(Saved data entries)
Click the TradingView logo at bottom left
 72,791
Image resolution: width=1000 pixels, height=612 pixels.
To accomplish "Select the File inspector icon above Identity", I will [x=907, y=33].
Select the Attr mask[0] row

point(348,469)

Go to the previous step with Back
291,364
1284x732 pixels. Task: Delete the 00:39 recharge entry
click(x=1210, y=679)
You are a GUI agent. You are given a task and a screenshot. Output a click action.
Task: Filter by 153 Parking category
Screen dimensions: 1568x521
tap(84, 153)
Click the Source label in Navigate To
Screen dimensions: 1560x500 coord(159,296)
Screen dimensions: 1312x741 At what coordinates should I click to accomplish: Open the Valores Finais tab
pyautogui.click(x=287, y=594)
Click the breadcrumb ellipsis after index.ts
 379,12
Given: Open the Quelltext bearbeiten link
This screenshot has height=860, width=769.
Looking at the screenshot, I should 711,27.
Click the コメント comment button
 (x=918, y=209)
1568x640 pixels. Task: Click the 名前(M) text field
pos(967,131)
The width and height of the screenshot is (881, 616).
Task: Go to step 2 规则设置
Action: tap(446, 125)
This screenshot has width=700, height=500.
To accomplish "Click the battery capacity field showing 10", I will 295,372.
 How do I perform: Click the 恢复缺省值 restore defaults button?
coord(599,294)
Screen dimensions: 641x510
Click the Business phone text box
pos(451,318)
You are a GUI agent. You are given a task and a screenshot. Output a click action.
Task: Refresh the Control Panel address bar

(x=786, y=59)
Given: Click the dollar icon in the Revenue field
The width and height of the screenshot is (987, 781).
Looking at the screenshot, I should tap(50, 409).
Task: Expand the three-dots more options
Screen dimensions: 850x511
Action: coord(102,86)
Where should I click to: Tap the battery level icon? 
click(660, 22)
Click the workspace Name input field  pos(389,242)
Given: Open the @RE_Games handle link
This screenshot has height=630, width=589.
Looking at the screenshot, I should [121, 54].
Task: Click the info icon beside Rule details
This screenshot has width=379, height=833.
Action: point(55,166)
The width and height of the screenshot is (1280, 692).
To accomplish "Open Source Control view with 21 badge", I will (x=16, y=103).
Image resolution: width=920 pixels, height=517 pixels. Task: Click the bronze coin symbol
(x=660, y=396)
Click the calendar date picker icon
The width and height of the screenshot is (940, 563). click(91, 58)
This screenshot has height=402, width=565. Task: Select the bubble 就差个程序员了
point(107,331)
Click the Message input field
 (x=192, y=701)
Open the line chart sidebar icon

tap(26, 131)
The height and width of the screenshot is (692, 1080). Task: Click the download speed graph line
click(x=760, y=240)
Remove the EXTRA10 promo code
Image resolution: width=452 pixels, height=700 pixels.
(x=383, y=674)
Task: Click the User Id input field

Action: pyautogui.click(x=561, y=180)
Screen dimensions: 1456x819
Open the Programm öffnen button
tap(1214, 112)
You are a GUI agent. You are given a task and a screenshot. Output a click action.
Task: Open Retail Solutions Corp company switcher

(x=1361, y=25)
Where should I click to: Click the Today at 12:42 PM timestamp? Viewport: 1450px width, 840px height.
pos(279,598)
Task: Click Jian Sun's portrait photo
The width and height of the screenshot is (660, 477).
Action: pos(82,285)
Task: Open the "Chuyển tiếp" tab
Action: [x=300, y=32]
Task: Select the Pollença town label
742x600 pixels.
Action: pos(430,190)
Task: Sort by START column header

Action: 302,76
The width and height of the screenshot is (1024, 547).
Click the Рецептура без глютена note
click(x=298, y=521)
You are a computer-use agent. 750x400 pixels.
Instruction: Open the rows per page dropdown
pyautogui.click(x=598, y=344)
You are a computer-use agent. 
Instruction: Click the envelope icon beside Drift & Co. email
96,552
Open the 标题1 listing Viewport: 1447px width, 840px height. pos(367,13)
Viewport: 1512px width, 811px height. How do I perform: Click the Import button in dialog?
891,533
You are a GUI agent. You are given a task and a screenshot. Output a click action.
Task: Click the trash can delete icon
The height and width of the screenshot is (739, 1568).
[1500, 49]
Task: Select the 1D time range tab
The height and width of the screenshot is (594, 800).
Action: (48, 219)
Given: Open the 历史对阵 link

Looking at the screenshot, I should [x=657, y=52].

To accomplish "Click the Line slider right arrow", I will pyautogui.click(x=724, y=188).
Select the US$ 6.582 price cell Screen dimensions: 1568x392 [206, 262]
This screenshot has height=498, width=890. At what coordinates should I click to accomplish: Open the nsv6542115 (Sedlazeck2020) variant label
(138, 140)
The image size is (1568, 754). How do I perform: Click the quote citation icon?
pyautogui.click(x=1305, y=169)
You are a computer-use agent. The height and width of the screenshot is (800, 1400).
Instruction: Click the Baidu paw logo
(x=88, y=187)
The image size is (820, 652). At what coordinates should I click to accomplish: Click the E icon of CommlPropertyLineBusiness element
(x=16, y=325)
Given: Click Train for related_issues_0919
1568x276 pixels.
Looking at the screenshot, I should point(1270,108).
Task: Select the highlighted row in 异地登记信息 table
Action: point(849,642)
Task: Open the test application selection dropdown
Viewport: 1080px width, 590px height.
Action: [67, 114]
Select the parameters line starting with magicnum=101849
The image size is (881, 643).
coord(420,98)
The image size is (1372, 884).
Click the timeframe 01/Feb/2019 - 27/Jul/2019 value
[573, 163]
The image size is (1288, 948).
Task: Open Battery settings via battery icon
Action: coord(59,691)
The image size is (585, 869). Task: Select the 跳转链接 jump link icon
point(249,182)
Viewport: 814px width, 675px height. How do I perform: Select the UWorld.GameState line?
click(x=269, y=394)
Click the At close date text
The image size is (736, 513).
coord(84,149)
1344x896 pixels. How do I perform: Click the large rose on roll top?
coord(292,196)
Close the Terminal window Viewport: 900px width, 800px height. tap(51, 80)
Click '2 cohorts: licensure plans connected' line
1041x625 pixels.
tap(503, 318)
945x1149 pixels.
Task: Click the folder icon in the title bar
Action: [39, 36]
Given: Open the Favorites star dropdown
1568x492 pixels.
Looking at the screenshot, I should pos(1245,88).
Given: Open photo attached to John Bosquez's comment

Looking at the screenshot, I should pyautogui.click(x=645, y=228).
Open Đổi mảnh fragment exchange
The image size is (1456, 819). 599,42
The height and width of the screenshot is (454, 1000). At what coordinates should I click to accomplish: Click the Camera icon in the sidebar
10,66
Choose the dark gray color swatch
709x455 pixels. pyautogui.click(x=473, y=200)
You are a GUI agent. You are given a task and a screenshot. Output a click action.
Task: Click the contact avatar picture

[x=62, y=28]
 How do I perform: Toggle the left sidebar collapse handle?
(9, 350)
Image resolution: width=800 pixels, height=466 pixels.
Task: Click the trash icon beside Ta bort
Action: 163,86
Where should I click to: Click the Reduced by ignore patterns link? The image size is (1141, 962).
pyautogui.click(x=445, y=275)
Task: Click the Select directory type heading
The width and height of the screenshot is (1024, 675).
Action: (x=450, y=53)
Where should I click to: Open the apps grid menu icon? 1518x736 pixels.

== WHAT IS NEEDED ==
The reply should consist of all the records, repeated exactly.

== TASK RESULT ==
Click the TradingView logo at bottom left
 72,791
Image resolution: width=1000 pixels, height=612 pixels.
To accomplish "Select the File inspector icon above Identity", I will [x=907, y=33].
Select the Attr mask[0] row

point(348,469)

Go to the previous step with Back
291,364
1284x732 pixels. Task: Delete the 00:39 recharge entry
click(x=1210, y=679)
You are a GUI agent. You are given a task and a screenshot. Output a click action.
Task: Filter by 153 Parking category
Screen dimensions: 1568x521
tap(84, 153)
Click the Source label in Navigate To
Screen dimensions: 1560x500 coord(159,296)
Screen dimensions: 1312x741 At what coordinates should I click to accomplish: Open the Valores Finais tab
pyautogui.click(x=287, y=594)
Click the breadcrumb ellipsis after index.ts
 379,12
Given: Open the Quelltext bearbeiten link
This screenshot has height=860, width=769.
Looking at the screenshot, I should 711,27.
Click the コメント comment button
 (x=918, y=209)
1568x640 pixels. Task: Click the 名前(M) text field
pos(967,131)
The width and height of the screenshot is (881, 616).
Task: Go to step 2 规则设置
Action: tap(446, 125)
This screenshot has width=700, height=500.
To accomplish "Click the battery capacity field showing 10", I will 295,372.
 How do I perform: Click the 恢复缺省值 restore defaults button?
coord(599,294)
Screen dimensions: 641x510
Click the Business phone text box
pos(451,318)
You are a GUI agent. You are given a task and a screenshot. Output a click action.
Task: Refresh the Control Panel address bar

(x=786, y=59)
Given: Click the dollar icon in the Revenue field
The width and height of the screenshot is (987, 781).
Looking at the screenshot, I should tap(50, 409).
Task: Expand the three-dots more options
Screen dimensions: 850x511
Action: coord(102,86)
Where should I click to: Tap the battery level icon? 
click(660, 22)
Click the workspace Name input field  pos(389,242)
Given: Open the @RE_Games handle link
This screenshot has height=630, width=589.
Looking at the screenshot, I should [121, 54].
Task: Click the info icon beside Rule details
This screenshot has width=379, height=833.
Action: point(55,166)
The width and height of the screenshot is (1280, 692).
To accomplish "Open Source Control view with 21 badge", I will (x=16, y=103).
Image resolution: width=920 pixels, height=517 pixels. Task: Click the bronze coin symbol
(x=660, y=396)
Click the calendar date picker icon
The width and height of the screenshot is (940, 563). click(91, 58)
This screenshot has height=402, width=565. Task: Select the bubble 就差个程序员了
point(107,331)
Click the Message input field
 (x=192, y=701)
Open the line chart sidebar icon

tap(26, 131)
The height and width of the screenshot is (692, 1080). Task: Click the download speed graph line
click(x=760, y=240)
Remove the EXTRA10 promo code
Image resolution: width=452 pixels, height=700 pixels.
(x=383, y=674)
Task: Click the User Id input field

Action: pyautogui.click(x=561, y=180)
Screen dimensions: 1456x819
Open the Programm öffnen button
tap(1214, 112)
You are a GUI agent. You are given a task and a screenshot. Output a click action.
Task: Open Retail Solutions Corp company switcher

(x=1361, y=25)
Where should I click to: Click the Today at 12:42 PM timestamp? Viewport: 1450px width, 840px height.
pos(279,598)
Task: Click Jian Sun's portrait photo
The width and height of the screenshot is (660, 477).
Action: pos(82,285)
Task: Open the "Chuyển tiếp" tab
Action: [x=300, y=32]
Task: Select the Pollença town label
742x600 pixels.
Action: pos(430,190)
Task: Sort by START column header

Action: 302,76
The width and height of the screenshot is (1024, 547).
Click the Рецептура без глютена note
click(x=298, y=521)
You are a computer-use agent. 750x400 pixels.
Instruction: Open the rows per page dropdown
pyautogui.click(x=598, y=344)
You are a computer-use agent. 
Instruction: Click the envelope icon beside Drift & Co. email
96,552
Open the 标题1 listing Viewport: 1447px width, 840px height. pos(367,13)
Viewport: 1512px width, 811px height. How do I perform: Click the Import button in dialog?
891,533
You are a GUI agent. You are given a task and a screenshot. Output a click action.
Task: Click the trash can delete icon
The height and width of the screenshot is (739, 1568).
[1500, 49]
Task: Select the 1D time range tab
The height and width of the screenshot is (594, 800).
Action: (48, 219)
Given: Open the 历史对阵 link

Looking at the screenshot, I should [x=657, y=52].

To accomplish "Click the Line slider right arrow", I will pyautogui.click(x=724, y=188).
Select the US$ 6.582 price cell Screen dimensions: 1568x392 [206, 262]
This screenshot has height=498, width=890. At what coordinates should I click to accomplish: Open the nsv6542115 (Sedlazeck2020) variant label
(138, 140)
The image size is (1568, 754). How do I perform: Click the quote citation icon?
pyautogui.click(x=1305, y=169)
You are a computer-use agent. The height and width of the screenshot is (800, 1400).
Instruction: Click the Baidu paw logo
(x=88, y=187)
The image size is (820, 652). At what coordinates should I click to accomplish: Click the E icon of CommlPropertyLineBusiness element
(x=16, y=325)
Given: Click Train for related_issues_0919
1568x276 pixels.
Looking at the screenshot, I should point(1270,108).
Task: Select the highlighted row in 异地登记信息 table
Action: point(849,642)
Task: Open the test application selection dropdown
Viewport: 1080px width, 590px height.
Action: [67, 114]
Select the parameters line starting with magicnum=101849
The image size is (881, 643).
coord(420,98)
The image size is (1372, 884).
Click the timeframe 01/Feb/2019 - 27/Jul/2019 value
[573, 163]
The image size is (1288, 948).
Task: Open Battery settings via battery icon
Action: coord(59,691)
The image size is (585, 869). Task: Select the 跳转链接 jump link icon
point(249,182)
Viewport: 814px width, 675px height. How do I perform: Select the UWorld.GameState line?
click(x=269, y=394)
Click the At close date text
The image size is (736, 513).
coord(84,149)
1344x896 pixels. How do I perform: Click the large rose on roll top?
coord(292,196)
Close the Terminal window Viewport: 900px width, 800px height. tap(51, 80)
Click '2 cohorts: licensure plans connected' line
1041x625 pixels.
tap(503, 318)
945x1149 pixels.
Task: Click the folder icon in the title bar
Action: [39, 36]
Given: Open the Favorites star dropdown
1568x492 pixels.
Looking at the screenshot, I should pos(1245,88).
Given: Open photo attached to John Bosquez's comment

Looking at the screenshot, I should pyautogui.click(x=645, y=228).
Open Đổi mảnh fragment exchange
The image size is (1456, 819). 599,42
The height and width of the screenshot is (454, 1000). At what coordinates should I click to accomplish: Click the Camera icon in the sidebar
10,66
Choose the dark gray color swatch
709x455 pixels. pyautogui.click(x=473, y=200)
You are a GUI agent. You are given a task and a screenshot. Output a click action.
Task: Click the contact avatar picture

[x=62, y=28]
 How do I perform: Toggle the left sidebar collapse handle?
(9, 350)
Image resolution: width=800 pixels, height=466 pixels.
Task: Click the trash icon beside Ta bort
Action: 163,86
Where should I click to: Click the Reduced by ignore patterns link? The image size is (1141, 962).
pyautogui.click(x=445, y=275)
Task: Click the Select directory type heading
The width and height of the screenshot is (1024, 675).
Action: (x=450, y=53)
Where should I click to: Open the apps grid menu icon? 1518x736 pixels.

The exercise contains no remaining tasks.